**Data provided**
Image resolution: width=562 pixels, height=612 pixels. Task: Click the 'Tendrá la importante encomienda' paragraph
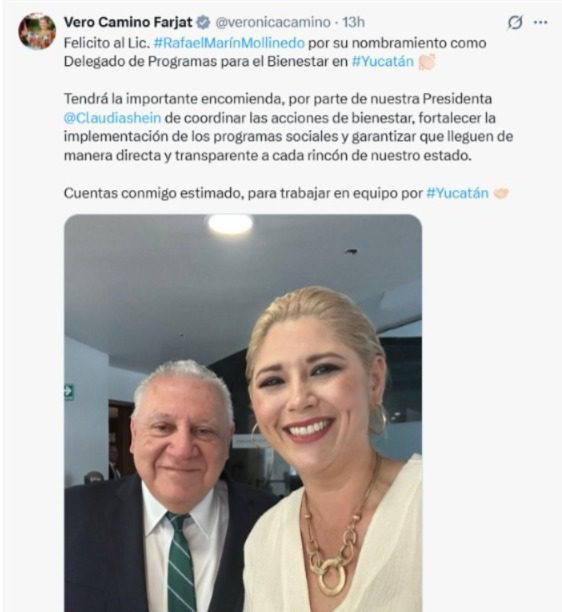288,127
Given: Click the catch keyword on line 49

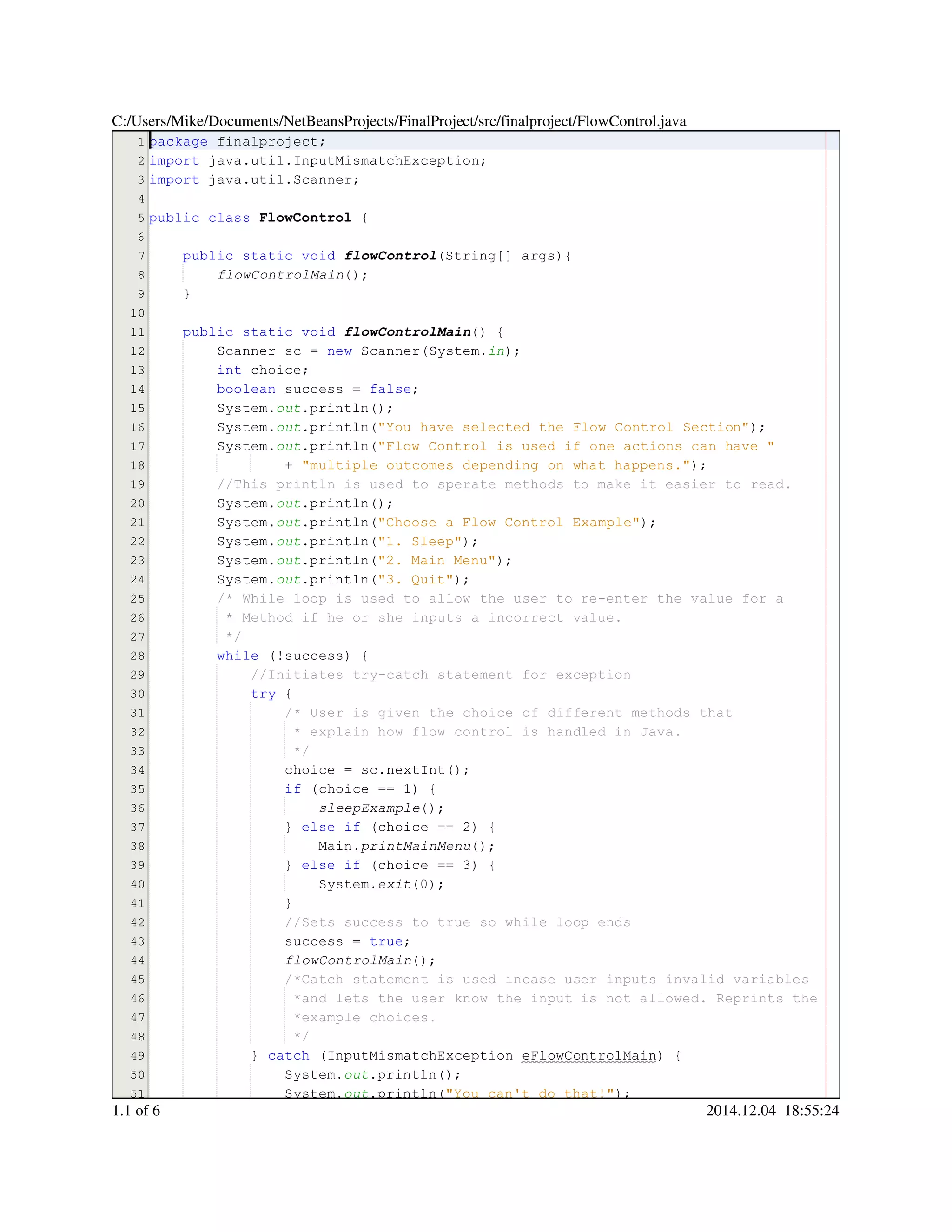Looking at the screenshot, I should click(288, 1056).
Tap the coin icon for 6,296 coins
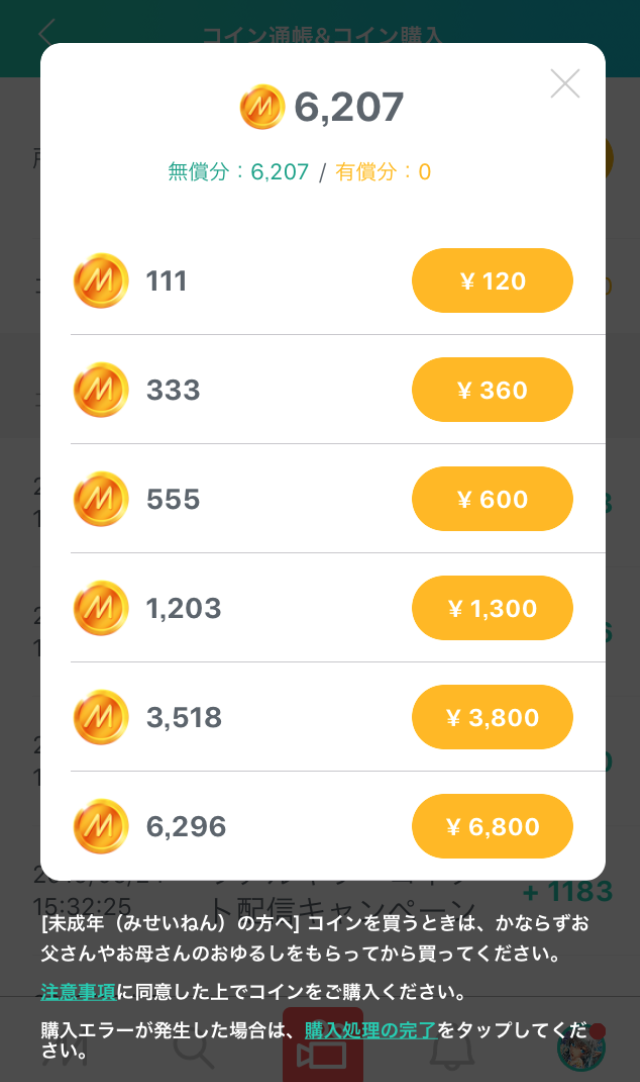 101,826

==

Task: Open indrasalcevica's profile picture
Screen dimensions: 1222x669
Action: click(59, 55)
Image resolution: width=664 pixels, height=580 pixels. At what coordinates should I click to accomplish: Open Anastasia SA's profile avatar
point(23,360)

---

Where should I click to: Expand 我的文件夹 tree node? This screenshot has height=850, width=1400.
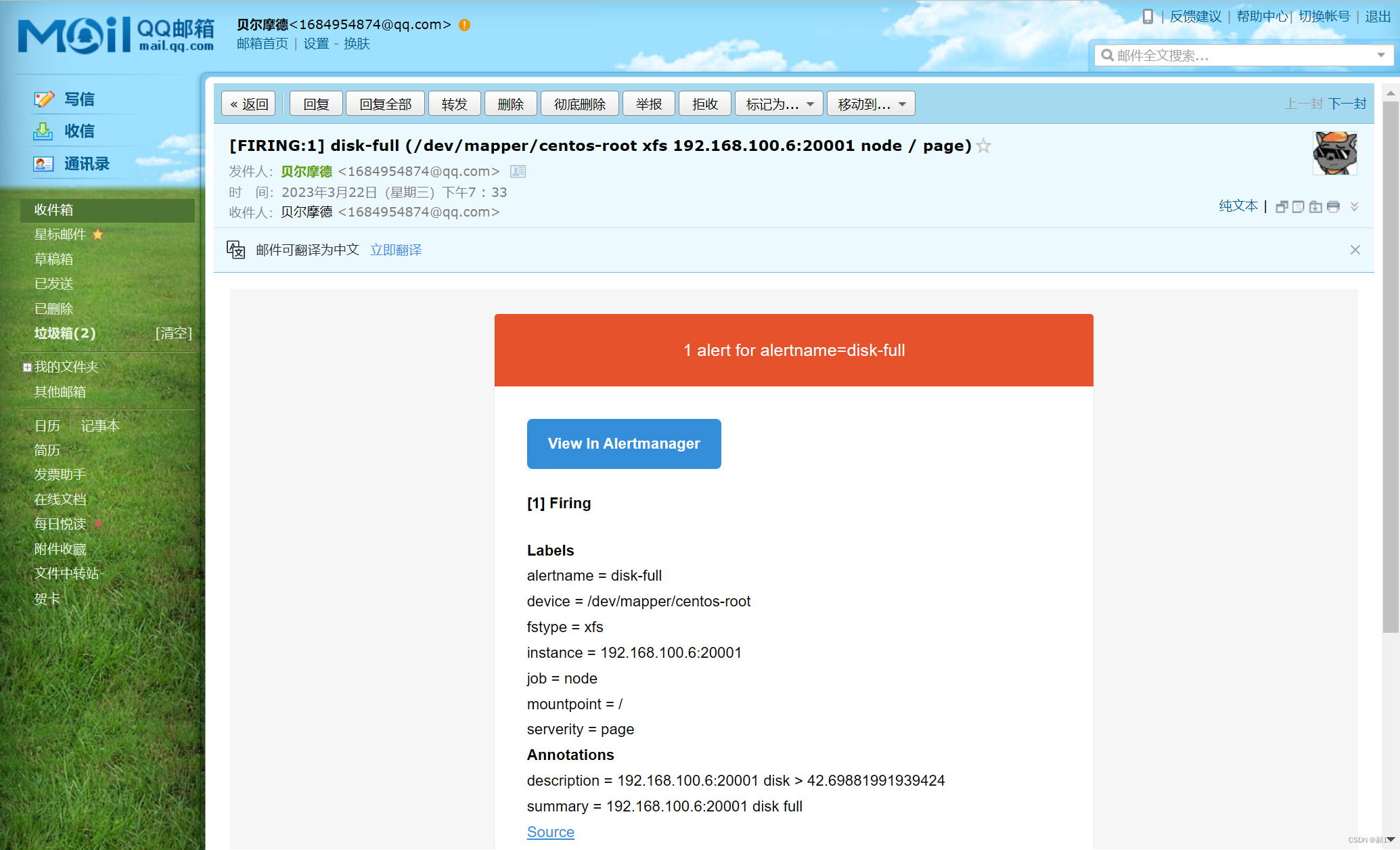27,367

**Exercise details**
Copy out every line in the items above that contains the string "width".

**Solved problem**
Image resolution: width=562 pixels, height=612 pixels. Task: Click the 'Tendrá la importante encomienda' paragraph
Image resolution: width=664 pixels, height=580 pixels. At what coordinates should I click to accomplish: Open Anastasia SA's profile avatar
Where should I click to: Expand 我的文件夹 tree node? This screenshot has height=850, width=1400.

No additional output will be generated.